● **Work required**:
Could you please repeat the entries below word for word, with the images left out?

● **Data extract**:
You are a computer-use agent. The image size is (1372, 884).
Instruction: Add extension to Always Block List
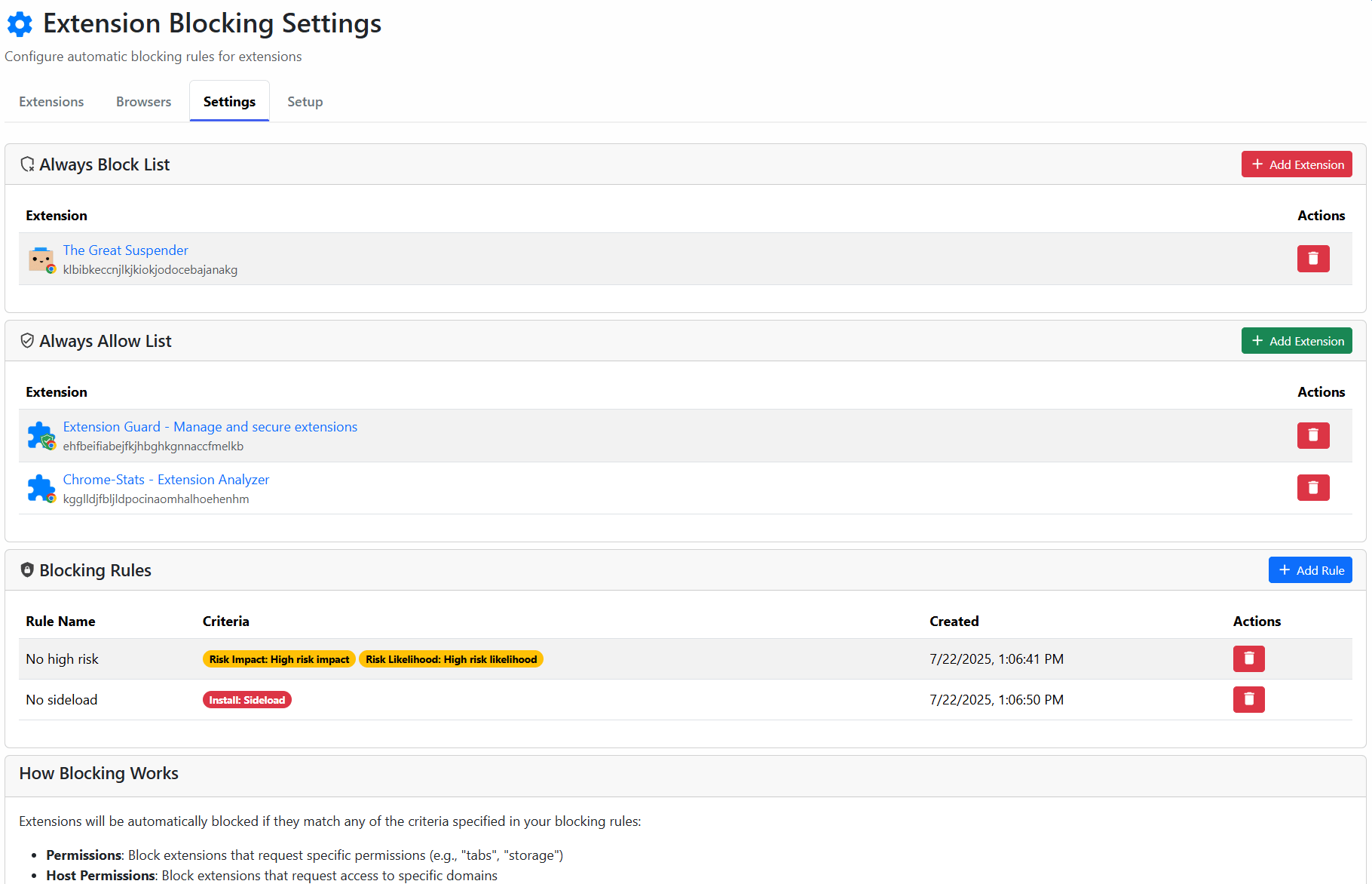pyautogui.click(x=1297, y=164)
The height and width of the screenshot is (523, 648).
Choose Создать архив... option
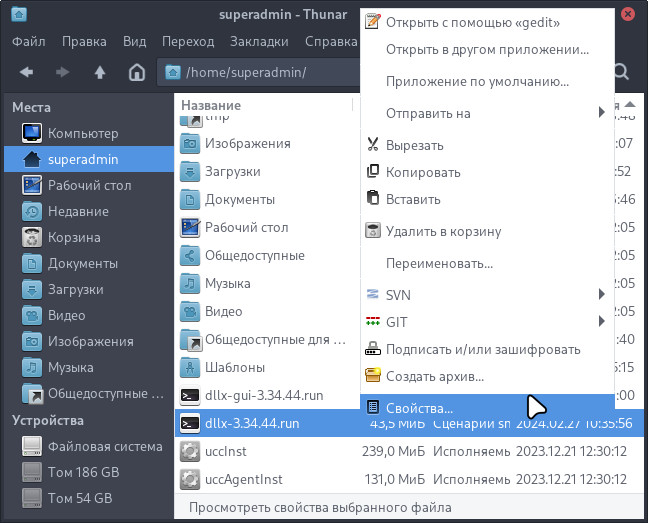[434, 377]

● **Problem solution**:
You are a computer-use agent. The image size is (1372, 884).
Instruction: Add extension to Always Block List
pyautogui.click(x=1297, y=164)
The height and width of the screenshot is (523, 648).
Choose Создать архив... option
[434, 377]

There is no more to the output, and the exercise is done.